The original columnist.

He wasn’t the only unusual pet we had. Now, “pets” might be a generous term in some cases.

Our dad, it turns out, had a bit of an animal whisperer streak. Not in the calm, mystical sense. More in the “if it’s abandoned, bring it home and we’ll figure it out” sense.

There was a baby owl named Réjean Owl, courtesy of Mom’s sense of humour and a fondness for hockey players. My brother Garth says a pigeon rescued from the barn loft that became Walter, after Canadian actor Walter Pidgeon.

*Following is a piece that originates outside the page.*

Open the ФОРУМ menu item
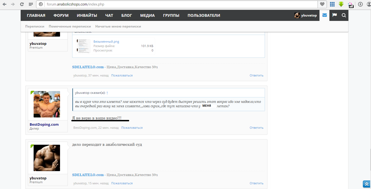click(x=61, y=15)
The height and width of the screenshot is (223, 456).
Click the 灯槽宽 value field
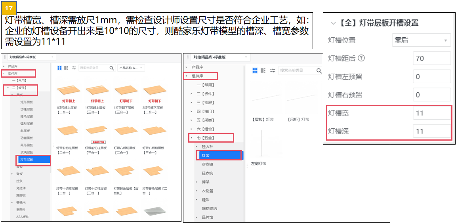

Dogs came and went over the years. Daisy, a collie-shepherd cross, was reportedly the nicest but least trainable dog imaginable. A neighbour, Jack Houden, took a crack at it and returned her with the kind of review no dog owner wants to hear.

She still managed to contribute to the family legacy by producing a litter of part-lab puppies on one very cold winter night.

And then there was the runt, Muffin, rescued from a rather unfortunate fate by Mom during a coffee visit. She brought this tiny puppy home, and with his shaggy white fur and floppy caramel-brown ears, Garth figured he looked like a muffin. The name stuck.

We always had cats. Farm cats are less “pets” and more “co-workers,” but a few stood out.

There was Reuben, who would lie among the dill in the garden. I think it was like catnip for him. Tammy, also known as Ma Perkins depending on Mom’s mood, once got relocated to the Bohachik farm to deal with a mouse problem.

That farm was about eight kilometres away.

Tammy disagreed with the transfer and simply walked home.

And then there was Taboo, the skunk.

Yes, a skunk. In the house. Not even descented.

That’s not a pet.

That’s a decision.

Marmaduke might have been the first one in the family who thought we had something worth writing down.

Looking back, I’m not entirely sure when I started writing, but I have a feeling Marmaduke got there first.

Maybe I didn’t start writing. Maybe I just took over where Marmaduke left off.